Turn the data from the line with "The height and" through the end of the data into a numbered list, skipping blank lines and leaving the pictures out of the answer.

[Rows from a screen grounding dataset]
— Begin —
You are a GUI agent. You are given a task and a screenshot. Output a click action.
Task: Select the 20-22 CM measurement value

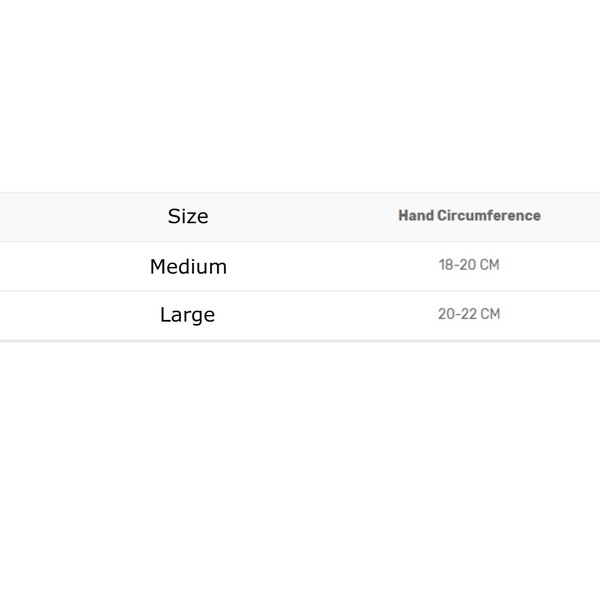coord(469,314)
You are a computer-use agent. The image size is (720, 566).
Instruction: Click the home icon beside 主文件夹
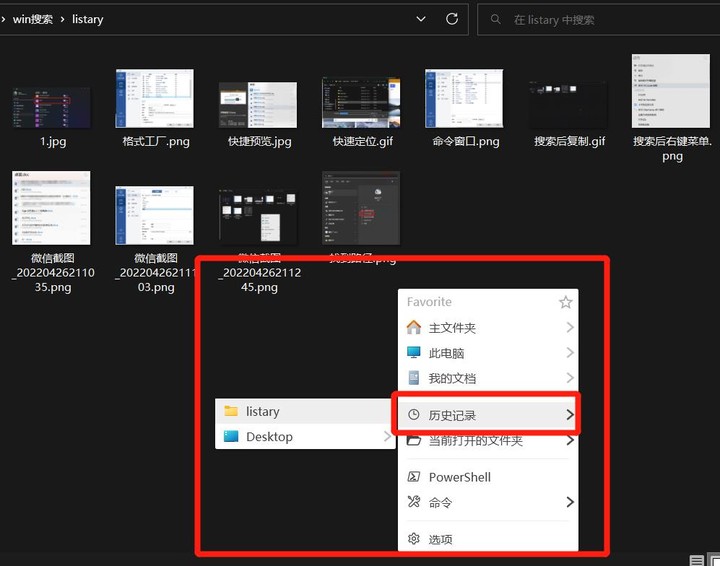pos(414,327)
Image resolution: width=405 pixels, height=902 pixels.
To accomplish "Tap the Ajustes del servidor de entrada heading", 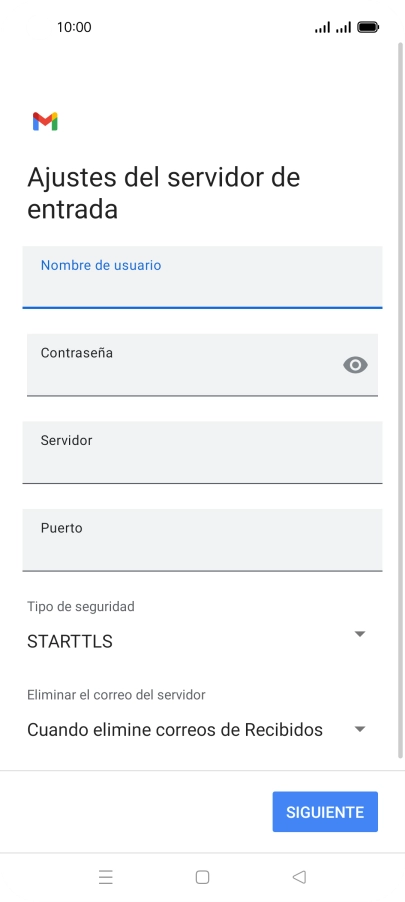I will [163, 193].
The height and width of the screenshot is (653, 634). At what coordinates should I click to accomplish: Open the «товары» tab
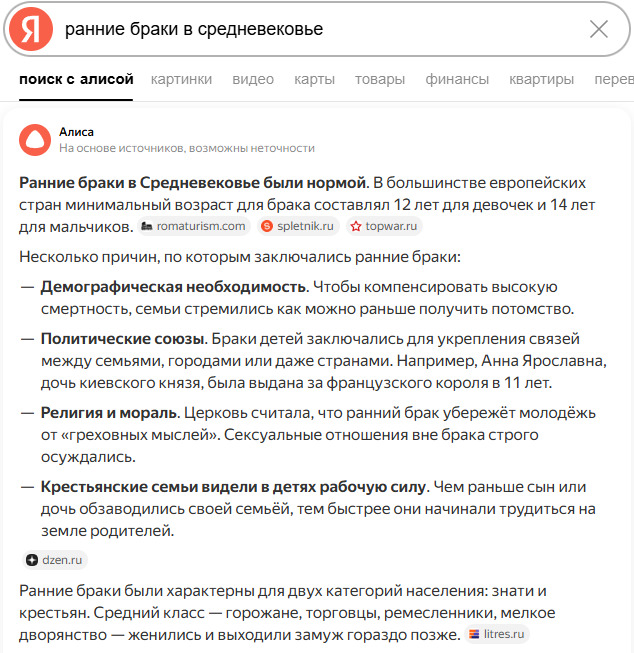(380, 80)
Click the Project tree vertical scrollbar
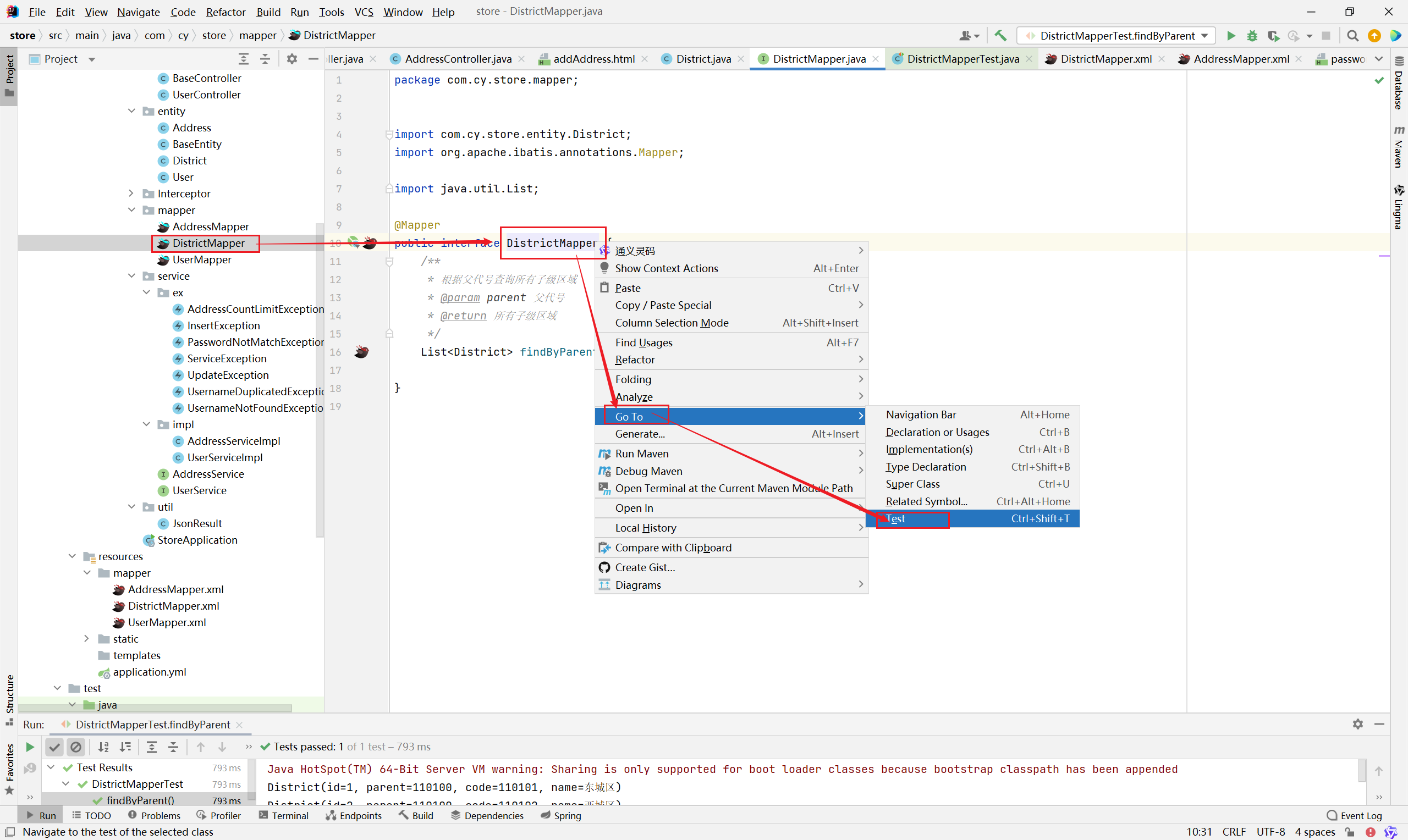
— End —
Answer below:
1. The height and width of the screenshot is (653, 634). At what coordinates should I click to accomplish: Open the «товары» tab
2. (380, 80)
3. Click the Project tree vertical scrollbar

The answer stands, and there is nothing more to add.